At Verbal Diversity, we believe communication is a fundamental human right and a powerful tool for self-expression, connection and growth. Our approach is rooted in ethical, evidence-based and capacity-conscious communication support.

We work across the full spectrum — from learners developing their first gestures to confident communicators ready to refine their oracy and public voice.

We believe communication environments, interventions and programmes can be:

  • Inclusive — designed with the needs of diverse communicators at the centre

  • Accessible — offering meaningful ways to participate, connect and be understood

  • Ambitious — challenging every communicator to go beyond what’s expected, and discover their full expressive potential

Our practice reflects this by:

  • Supporting autonomy through co-regulated, child-led interaction

  • Accurately interpreting behaviour, vocalisations and interests

  • Respecting mental capacity — never presuming understanding or intent without corroboration

  • Designing frameworks that stretch confident speakers, refine oracy, and elevate underrepresented voices

We don’t set limits. We remove them.

Previous Projects

Previous Projects

Create Speak Thrive

Charlotte served as the strategic SLCN consultant for this multi-year, Paul Hamlyn Foundation-funded programme. She embedded speech, language and communication needs into the very fabric of the project — not as an add-on, but as a foundation for inclusive, cross-curricular creative pedagogy. She played a critical role in coaching teacher-researchers: supporting them to formulate meaningful, communication-sensitive research questions and develop methods to test and measure impact.

Charlotte co-authored the national toolkit, led CPDL for educators and artists, and helped develop assessment tools and narrative frameworks.
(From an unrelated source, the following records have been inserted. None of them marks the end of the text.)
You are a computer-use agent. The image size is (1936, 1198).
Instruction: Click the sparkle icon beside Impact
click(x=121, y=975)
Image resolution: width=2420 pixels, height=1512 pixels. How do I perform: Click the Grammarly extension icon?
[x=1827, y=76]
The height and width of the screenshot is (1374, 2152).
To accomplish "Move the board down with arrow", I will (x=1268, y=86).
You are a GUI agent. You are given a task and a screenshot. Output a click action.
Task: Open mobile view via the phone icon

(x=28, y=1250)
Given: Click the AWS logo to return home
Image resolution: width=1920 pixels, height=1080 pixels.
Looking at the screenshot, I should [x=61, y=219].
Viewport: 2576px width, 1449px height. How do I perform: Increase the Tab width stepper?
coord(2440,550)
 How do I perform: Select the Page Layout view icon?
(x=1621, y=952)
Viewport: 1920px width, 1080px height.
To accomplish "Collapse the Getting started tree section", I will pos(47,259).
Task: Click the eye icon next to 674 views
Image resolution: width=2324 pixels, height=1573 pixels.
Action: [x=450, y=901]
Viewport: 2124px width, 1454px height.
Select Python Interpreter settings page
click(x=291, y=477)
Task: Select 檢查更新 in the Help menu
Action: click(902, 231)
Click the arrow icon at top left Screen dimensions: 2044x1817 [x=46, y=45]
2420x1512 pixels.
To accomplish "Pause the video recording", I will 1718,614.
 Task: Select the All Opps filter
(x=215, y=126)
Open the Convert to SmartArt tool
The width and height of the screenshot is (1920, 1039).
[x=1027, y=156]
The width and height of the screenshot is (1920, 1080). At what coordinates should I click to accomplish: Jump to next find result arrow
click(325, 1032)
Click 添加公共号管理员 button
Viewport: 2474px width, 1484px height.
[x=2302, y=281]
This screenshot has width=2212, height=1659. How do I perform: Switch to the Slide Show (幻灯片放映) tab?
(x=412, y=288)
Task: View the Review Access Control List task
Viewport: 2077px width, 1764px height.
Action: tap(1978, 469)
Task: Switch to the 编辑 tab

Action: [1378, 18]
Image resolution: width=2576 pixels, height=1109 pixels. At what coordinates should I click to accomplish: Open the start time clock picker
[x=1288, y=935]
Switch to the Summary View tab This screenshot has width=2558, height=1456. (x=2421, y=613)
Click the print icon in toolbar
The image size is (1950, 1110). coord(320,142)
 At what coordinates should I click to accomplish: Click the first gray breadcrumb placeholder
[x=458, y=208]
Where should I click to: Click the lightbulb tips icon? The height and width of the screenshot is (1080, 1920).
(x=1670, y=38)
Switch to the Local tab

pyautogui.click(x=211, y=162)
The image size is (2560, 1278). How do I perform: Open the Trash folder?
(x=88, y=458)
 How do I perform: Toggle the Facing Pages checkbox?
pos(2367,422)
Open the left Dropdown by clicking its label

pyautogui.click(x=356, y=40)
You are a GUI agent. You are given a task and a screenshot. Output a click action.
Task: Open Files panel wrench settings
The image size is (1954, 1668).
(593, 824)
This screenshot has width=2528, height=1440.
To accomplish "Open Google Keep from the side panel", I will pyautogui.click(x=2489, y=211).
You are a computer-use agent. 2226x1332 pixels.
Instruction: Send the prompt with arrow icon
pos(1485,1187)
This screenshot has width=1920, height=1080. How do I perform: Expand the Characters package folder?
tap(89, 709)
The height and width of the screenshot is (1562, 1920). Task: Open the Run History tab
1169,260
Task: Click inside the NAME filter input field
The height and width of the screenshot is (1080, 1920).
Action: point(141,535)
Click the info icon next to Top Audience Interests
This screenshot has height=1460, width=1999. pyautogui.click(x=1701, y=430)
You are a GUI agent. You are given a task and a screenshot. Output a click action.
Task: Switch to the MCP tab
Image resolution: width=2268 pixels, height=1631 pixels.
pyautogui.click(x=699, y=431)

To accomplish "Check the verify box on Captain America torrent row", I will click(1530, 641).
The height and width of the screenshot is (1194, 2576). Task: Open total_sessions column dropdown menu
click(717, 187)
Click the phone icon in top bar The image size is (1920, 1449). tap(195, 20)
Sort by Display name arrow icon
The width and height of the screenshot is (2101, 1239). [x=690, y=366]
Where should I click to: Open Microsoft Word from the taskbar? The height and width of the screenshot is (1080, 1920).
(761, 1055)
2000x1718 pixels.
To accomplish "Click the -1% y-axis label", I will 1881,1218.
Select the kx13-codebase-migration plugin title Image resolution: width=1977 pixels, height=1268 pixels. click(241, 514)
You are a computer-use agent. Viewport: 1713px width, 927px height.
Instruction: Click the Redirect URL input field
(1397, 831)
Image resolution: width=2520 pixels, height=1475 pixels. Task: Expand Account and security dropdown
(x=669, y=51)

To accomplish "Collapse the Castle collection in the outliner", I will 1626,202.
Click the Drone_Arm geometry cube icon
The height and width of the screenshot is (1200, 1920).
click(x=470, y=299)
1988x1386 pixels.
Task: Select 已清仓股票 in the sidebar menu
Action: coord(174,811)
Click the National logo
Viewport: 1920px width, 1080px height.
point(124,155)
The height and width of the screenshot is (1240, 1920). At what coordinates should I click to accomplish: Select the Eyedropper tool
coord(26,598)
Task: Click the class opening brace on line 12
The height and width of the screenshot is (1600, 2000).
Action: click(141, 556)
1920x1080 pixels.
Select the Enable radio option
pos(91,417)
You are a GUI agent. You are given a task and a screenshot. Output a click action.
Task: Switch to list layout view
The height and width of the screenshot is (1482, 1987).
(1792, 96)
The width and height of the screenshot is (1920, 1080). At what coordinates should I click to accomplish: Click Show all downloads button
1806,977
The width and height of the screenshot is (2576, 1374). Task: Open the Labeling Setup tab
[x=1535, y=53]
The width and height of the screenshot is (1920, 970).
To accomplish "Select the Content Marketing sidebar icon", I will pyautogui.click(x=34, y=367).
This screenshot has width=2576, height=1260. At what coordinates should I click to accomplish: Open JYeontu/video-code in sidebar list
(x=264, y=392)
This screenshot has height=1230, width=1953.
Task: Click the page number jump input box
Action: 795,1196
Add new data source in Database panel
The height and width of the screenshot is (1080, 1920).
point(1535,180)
She modelled inclusive classroom techniques and helped align creative learning with expressive language outcomes.

Her work ensured that oracy, voice and communication development were accessible to all learners — including those with SLCN — and challenged schools to build environments where every child’s voice could grow in confidence and power.

Community-Based Family Communication Programme (Bounce Theatre & Partners)

Charlotte acted as clinical consultant and advisor to a family communication programme delivered through Bounce Theatre, reaching parents and children referred via early help networks like Home-Start.

She delivered targeted CPDL for artists and facilitators, embedding strategies from her Notice, Adapt, Celebrate framework to help practitioners recognise and respond to early communication behaviours. Her input included clinical supervision, mentoring, and reflective practice support to ensure that staff could uphold dignity, neurodiversity-affirming practice, and therapeutic pacing.

Charlotte’s approach empowered parents as co-communicators and celebrated the voices of children often overlooked by mainstream services. The programme offered a model of accessible, creative, inclusive practice — with impact that rippled from the home environment into wider community participation and self-advocacy.

Verbal Diversity Nature Communication Workshop at Paradise Cooperative

Charlotte worked with Paradise Co-op to develop a nature communication program Befriending Trees — nature-based workshops for disabled and neurodivergent children and young people. She advised on communication strategies and programme design to ensure that non-verbal, sensory and emergent communicators could meaningfully engage.

Her approach embedded co-regulation, symbol-supported storytelling, and opportunities for child-led interaction into the outdoor environment. She also supported the delivery team with reflective tools and pre-session planning to ensure inclusive practice. Parent feedback confirmed the programme helped families feel “seen, included, and celebrated” — offering a gentle, creative space for voice, relationship, and communication to flourish.